▶ Texte source:
+--
Un empire sans prince

Alors que Christian Dior vient de mourir, FG fait le point sur la situation actuelle de la maison Dior. S'interroge sur sa succession.
Au cœur d'une étoile, Christian Dior régnait. On saura en février si le prestige de la haute couture a été enseveli avec lui.

Christian Dior meurt à 52 ans comme il a vécu : avec élégance. Un malaise, un prêtre, et, pour toujours, le silence.
Il avait été un « jeune homme de bonne famille », timide et doux, tôt ruiné, doué pour tous les arts, mais les aimant trop pour ignorer qu'il n'en maîtriserait aucun.
L'adversité le talonna jusqu'à 40 ans passés. Dans la gloire opulente qui y succéda, il était demeuré timide et doux, menant une vie feutrée dans de précieuses maisons — un hôtel particulier avenue Jules-Sandeau, une propriété au-dessus de Grasse, une ferme à Milly-la-Forêt — où il poursuivait le fantôme de son enfance, et son vieux rêve de perfection.
Chaque pierre, chaque bibelot, chaque mets servi à sa table où officiait un long maître d'hôtel espagnol qui assortissait les nappes à la couleur des plats, était l'expression d'une passion pour le beau, tel qu'aurait pu le concevoir un grand bourgeois de 1890. Ses robes en furent la traduction publique et fructueuse.
Il n'y entrait ni snobisme ni affectation. Rien d'acquis.
Cet homme de qualité était infiniment discret. Il n'a jamais cédé à la publicité que les treize lettres qui composaient son nom.
En d'autre temps, sa disparition n'eût ému que ses amis, nombreux, et ceux qui l'approchèrent car il avait le charme qui vient du cœur.
Aujourd'hui où les maîtres de la France sont impuissants à dresser ces mâts auxquels un peuple a besoin de hisser sa fierté, le nom de Christian Dior était devenu l'un des étendards qui portaient haut notre prestige. Chacun se disait lorsqu'il avait à y penser : « De ce côté-là, du moins, nous sommes les maîtres. »
Et nous l'étions.
Le serons-nous encore ?

Douze mille robes...

Du talent, de l'audace, de l'imagination, d'autres en ont. Mais un chiffre traduit la place qu'occupait Dior : tous les couturiers français réunis ont réalisé, l'an dernier, un chiffre d'exportations inférieur à celui atteint par la seule maison Christian Dior qui crédita ainsi notre balance des comptes de deux millions et demi de dollars.
+--
▶ Données extraites:
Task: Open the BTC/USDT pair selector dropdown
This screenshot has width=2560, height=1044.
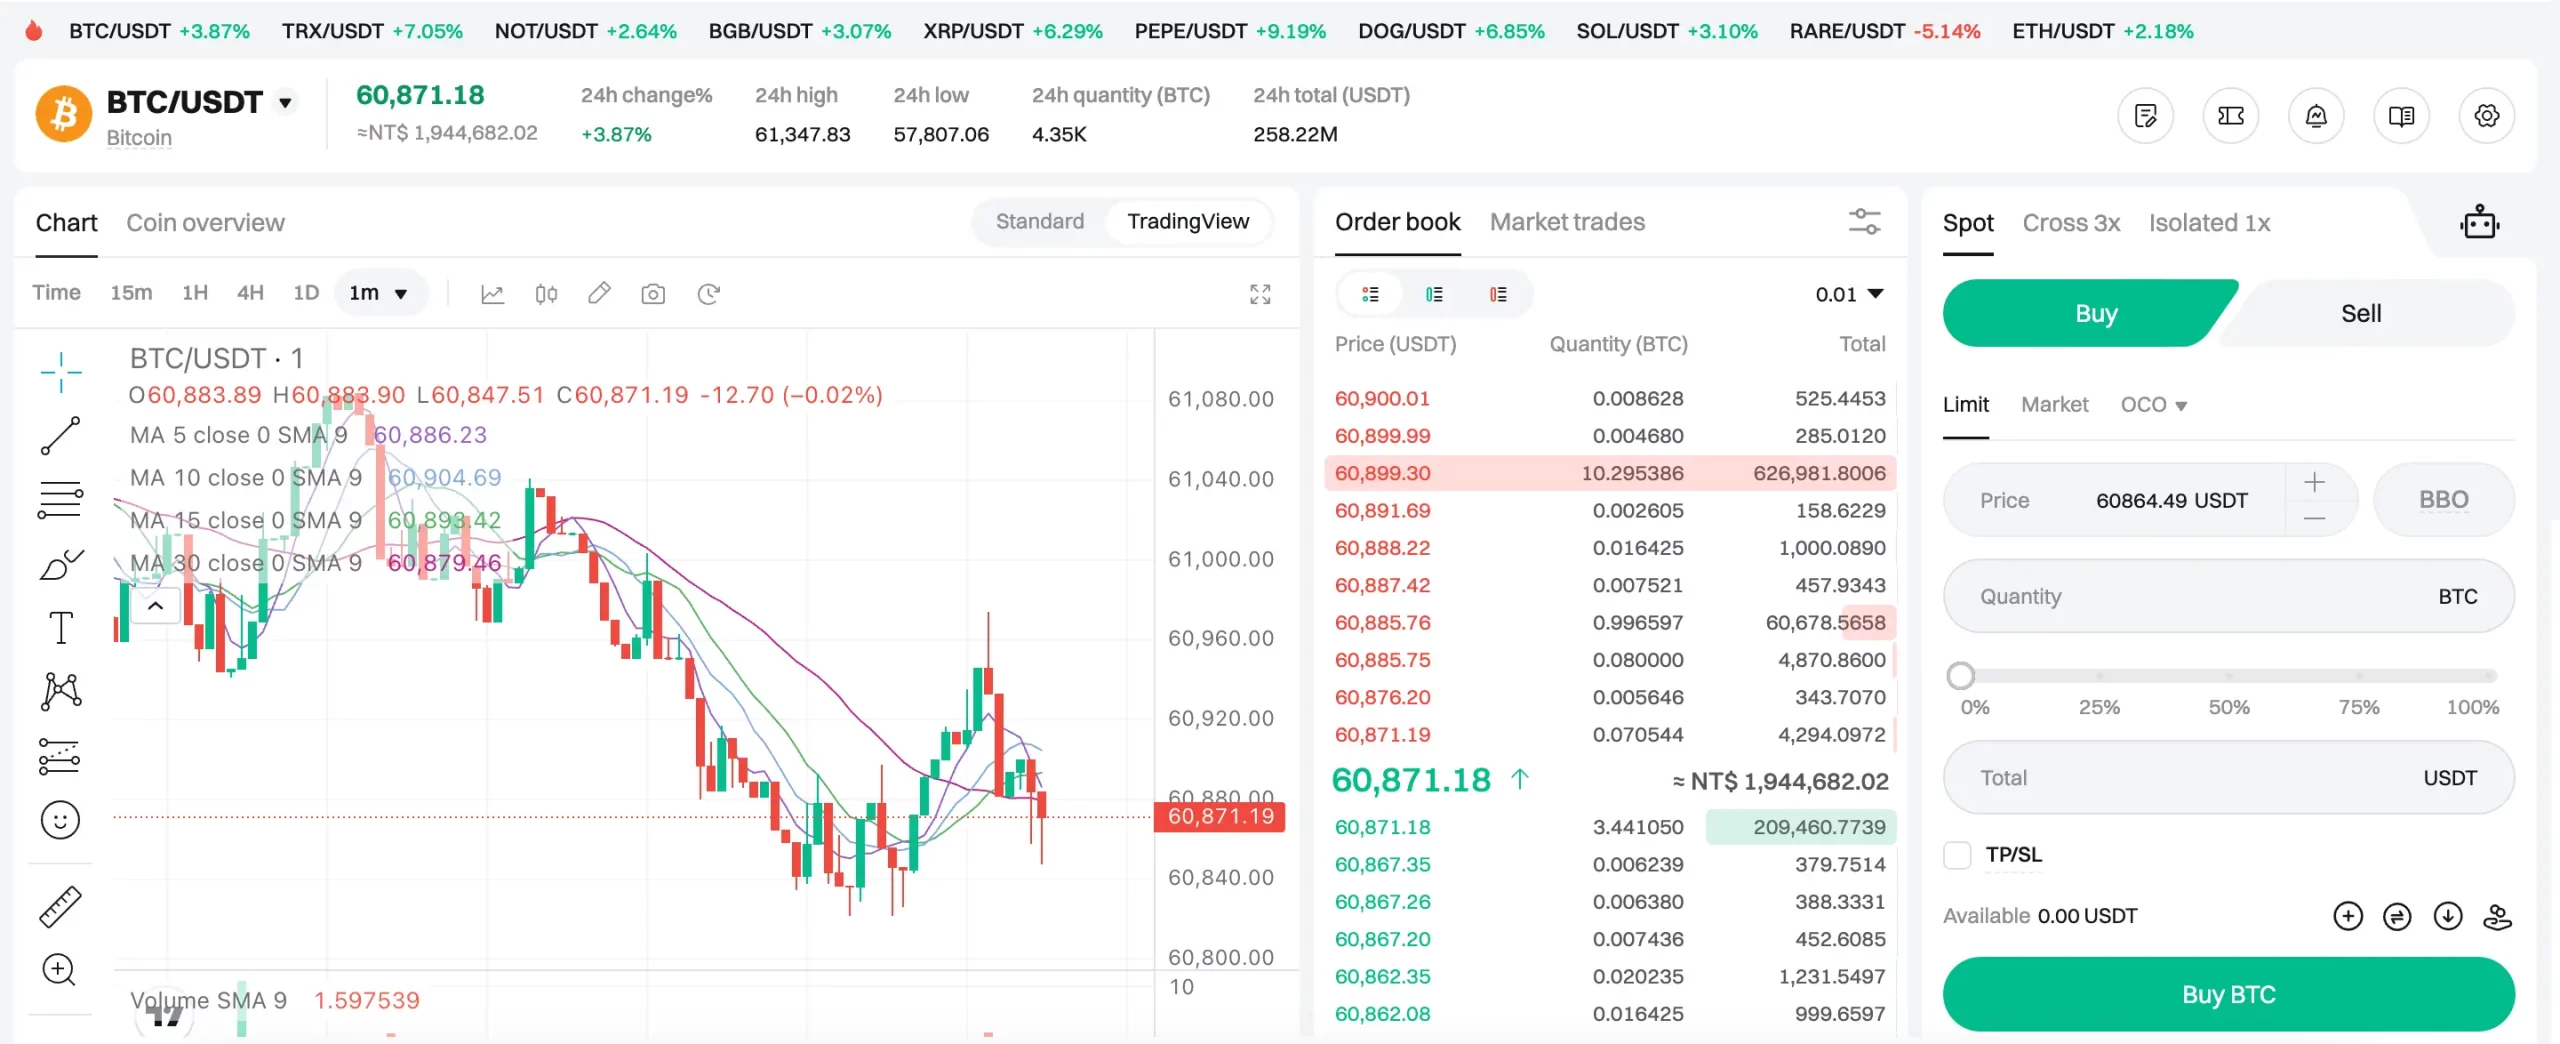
+--
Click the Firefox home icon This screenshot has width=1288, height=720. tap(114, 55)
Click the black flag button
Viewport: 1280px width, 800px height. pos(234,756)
+--
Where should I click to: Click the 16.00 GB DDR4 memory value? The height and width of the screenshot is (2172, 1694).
+--
▶ Court exercice:
Énumérez les demeures où, selon l'article sur la mort de Christian Dior, il menait une vie feutrée.

▶ Réponse attendue:
- un hôtel particulier avenue Jules-Sandeau
- une propriété au-dessus de Grasse
- une ferme à Milly-la-Forêt